Using the records below, output the stretch that opens with the line containing "11月のお休みのお知らせ (502, 735)" and closes with the line containing "Web (37, 2377)", exactly and including both lines, with nothing more.

▽

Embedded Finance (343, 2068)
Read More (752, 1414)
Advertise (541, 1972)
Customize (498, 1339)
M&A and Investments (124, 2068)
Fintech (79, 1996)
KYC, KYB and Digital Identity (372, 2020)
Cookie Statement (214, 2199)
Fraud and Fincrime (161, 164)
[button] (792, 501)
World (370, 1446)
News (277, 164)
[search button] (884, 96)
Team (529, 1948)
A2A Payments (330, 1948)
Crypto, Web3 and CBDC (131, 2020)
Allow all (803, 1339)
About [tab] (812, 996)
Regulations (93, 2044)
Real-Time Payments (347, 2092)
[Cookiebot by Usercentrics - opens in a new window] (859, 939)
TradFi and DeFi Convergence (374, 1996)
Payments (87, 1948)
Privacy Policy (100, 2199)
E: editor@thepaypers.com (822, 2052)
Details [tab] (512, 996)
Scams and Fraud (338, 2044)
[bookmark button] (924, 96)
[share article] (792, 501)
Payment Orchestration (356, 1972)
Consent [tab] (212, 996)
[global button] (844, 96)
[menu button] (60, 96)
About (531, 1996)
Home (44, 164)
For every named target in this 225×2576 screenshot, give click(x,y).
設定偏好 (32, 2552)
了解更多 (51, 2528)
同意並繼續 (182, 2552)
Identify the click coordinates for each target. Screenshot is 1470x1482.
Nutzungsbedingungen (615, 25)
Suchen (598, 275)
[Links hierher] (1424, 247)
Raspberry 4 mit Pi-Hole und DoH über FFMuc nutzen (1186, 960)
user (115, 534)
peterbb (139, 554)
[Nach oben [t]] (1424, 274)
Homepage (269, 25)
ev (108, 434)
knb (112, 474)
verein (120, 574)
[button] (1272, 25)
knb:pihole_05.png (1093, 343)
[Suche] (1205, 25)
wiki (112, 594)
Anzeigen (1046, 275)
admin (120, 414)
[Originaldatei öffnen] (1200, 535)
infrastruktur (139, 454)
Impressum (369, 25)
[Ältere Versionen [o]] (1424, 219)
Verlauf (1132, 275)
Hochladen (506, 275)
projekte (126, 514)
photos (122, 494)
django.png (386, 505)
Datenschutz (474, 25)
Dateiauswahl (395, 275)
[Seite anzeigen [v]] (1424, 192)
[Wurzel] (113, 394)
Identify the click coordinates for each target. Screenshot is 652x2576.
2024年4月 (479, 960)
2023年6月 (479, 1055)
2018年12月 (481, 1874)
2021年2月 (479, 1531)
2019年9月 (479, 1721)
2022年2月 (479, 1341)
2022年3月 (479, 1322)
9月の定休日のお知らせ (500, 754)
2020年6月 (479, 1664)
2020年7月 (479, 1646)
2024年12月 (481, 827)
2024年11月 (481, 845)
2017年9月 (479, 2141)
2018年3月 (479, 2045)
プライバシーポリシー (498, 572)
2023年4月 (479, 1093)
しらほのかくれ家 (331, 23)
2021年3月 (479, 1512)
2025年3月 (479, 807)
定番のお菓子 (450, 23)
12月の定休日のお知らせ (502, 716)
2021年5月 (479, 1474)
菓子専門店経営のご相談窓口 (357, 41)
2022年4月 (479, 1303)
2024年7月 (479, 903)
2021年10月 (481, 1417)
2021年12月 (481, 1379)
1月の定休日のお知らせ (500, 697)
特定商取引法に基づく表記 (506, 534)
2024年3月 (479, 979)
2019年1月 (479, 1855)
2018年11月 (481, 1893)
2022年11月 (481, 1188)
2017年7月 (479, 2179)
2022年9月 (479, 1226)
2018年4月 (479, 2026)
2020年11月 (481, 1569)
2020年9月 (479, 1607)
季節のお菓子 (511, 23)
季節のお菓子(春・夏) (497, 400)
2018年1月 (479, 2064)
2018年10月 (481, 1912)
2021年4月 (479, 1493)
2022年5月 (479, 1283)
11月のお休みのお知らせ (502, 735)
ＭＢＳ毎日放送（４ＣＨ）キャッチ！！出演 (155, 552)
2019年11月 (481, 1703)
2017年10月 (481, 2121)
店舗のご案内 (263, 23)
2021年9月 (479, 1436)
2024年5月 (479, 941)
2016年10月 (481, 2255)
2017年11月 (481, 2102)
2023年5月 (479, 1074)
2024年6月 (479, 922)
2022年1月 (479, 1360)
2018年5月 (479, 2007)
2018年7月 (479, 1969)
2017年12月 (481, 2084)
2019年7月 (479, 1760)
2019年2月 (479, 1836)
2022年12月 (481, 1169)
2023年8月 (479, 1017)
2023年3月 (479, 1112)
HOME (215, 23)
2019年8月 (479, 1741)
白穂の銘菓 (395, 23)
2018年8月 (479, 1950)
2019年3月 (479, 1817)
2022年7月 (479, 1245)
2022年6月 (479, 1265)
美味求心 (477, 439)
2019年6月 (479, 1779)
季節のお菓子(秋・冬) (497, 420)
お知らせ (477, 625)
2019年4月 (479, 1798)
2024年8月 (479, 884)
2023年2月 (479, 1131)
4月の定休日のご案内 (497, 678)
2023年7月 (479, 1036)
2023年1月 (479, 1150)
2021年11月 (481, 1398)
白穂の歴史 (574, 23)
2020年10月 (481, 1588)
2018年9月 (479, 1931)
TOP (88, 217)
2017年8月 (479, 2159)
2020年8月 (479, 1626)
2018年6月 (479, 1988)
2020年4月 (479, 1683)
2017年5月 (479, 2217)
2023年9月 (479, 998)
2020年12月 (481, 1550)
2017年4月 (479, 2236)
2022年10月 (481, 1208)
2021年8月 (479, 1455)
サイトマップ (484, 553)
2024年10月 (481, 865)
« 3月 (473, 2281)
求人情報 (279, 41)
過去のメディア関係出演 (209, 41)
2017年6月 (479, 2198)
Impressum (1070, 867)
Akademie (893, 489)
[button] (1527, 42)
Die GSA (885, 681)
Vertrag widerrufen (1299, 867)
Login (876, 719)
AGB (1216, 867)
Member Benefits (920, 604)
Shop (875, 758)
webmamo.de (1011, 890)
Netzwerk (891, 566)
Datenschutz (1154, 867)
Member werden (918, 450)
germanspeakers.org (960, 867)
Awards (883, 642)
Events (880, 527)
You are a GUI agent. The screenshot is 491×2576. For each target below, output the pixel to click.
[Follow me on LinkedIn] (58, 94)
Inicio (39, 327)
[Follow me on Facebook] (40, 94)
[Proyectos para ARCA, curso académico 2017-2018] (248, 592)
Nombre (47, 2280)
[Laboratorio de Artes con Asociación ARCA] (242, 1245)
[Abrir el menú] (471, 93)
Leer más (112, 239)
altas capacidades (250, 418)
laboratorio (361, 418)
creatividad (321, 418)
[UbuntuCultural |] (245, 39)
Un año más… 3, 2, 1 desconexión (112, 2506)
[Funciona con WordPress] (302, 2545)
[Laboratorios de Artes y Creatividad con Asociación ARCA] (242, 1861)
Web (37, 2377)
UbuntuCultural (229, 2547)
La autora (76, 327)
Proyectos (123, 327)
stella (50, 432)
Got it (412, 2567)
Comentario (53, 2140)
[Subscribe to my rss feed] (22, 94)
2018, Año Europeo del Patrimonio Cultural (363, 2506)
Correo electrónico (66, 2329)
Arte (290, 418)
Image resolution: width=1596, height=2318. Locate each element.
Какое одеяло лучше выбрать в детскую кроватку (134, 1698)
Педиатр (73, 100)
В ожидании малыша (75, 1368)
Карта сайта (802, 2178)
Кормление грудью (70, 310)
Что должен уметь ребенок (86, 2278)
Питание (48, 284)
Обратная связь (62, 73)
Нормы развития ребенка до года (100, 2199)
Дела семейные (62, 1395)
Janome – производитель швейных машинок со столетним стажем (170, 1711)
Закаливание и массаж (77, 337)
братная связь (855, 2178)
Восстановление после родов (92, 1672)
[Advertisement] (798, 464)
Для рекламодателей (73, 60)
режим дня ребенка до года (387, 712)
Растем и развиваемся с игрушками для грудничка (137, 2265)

△

#### YOUR RESPONSE
11月のお休みのお知らせ (502, 735)
ＭＢＳ毎日放送（４ＣＨ）キャッチ！！出演 (155, 552)
2019年11月 (481, 1703)
2017年10月 (481, 2121)
店舗のご案内 (263, 23)
2021年9月 (479, 1436)
2024年5月 (479, 941)
2016年10月 (481, 2255)
2017年11月 (481, 2102)
2023年5月 (479, 1074)
2024年6月 (479, 922)
2022年1月 (479, 1360)
2018年5月 (479, 2007)
2018年7月 (479, 1969)
2017年12月 (481, 2084)
2019年7月 (479, 1760)
2019年2月 (479, 1836)
2022年12月 (481, 1169)
2023年8月 (479, 1017)
2023年3月 (479, 1112)
HOME (215, 23)
2019年8月 (479, 1741)
白穂の銘菓 (395, 23)
2018年8月 (479, 1950)
2019年3月 (479, 1817)
2022年7月 (479, 1245)
2022年6月 (479, 1265)
美味求心 (477, 439)
2019年6月 (479, 1779)
季節のお菓子(秋・冬) (497, 420)
お知らせ (477, 625)
2019年4月 (479, 1798)
2024年8月 (479, 884)
2023年2月 (479, 1131)
4月の定休日のご案内 (497, 678)
2023年7月 (479, 1036)
2023年1月 (479, 1150)
2021年11月 (481, 1398)
白穂の歴史 (574, 23)
2020年10月 (481, 1588)
2018年9月 (479, 1931)
TOP (88, 217)
2017年8月 (479, 2159)
2020年8月 (479, 1626)
2018年6月 (479, 1988)
2020年4月 (479, 1683)
2017年5月 (479, 2217)
2023年9月 (479, 998)
2020年12月 (481, 1550)
2017年4月 (479, 2236)
2022年10月 (481, 1208)
2021年8月 (479, 1455)
サイトマップ (484, 553)
2024年10月 (481, 865)
« 3月 (473, 2281)
求人情報 (279, 41)
過去のメディア関係出演 (209, 41)
2017年6月 (479, 2198)
Impressum (1070, 867)
Akademie (893, 489)
[button] (1527, 42)
Die GSA (885, 681)
Vertrag widerrufen (1299, 867)
Login (876, 719)
AGB (1216, 867)
Member Benefits (920, 604)
Shop (875, 758)
webmamo.de (1011, 890)
Netzwerk (891, 566)
Datenschutz (1154, 867)
Member werden (918, 450)
germanspeakers.org (960, 867)
Awards (883, 642)
Events (880, 527)
You are a GUI agent. The screenshot is 491×2576. For each target below, output the pixel to click.
[Follow me on LinkedIn] (58, 94)
Inicio (39, 327)
[Follow me on Facebook] (40, 94)
[Proyectos para ARCA, curso académico 2017-2018] (248, 592)
Nombre (47, 2280)
[Laboratorio de Artes con Asociación ARCA] (242, 1245)
[Abrir el menú] (471, 93)
Leer más (112, 239)
altas capacidades (250, 418)
laboratorio (361, 418)
creatividad (321, 418)
[UbuntuCultural |] (245, 39)
Un año más… 3, 2, 1 desconexión (112, 2506)
[Funciona con WordPress] (302, 2545)
[Laboratorios de Artes y Creatividad con Asociación ARCA] (242, 1861)
Web (37, 2377)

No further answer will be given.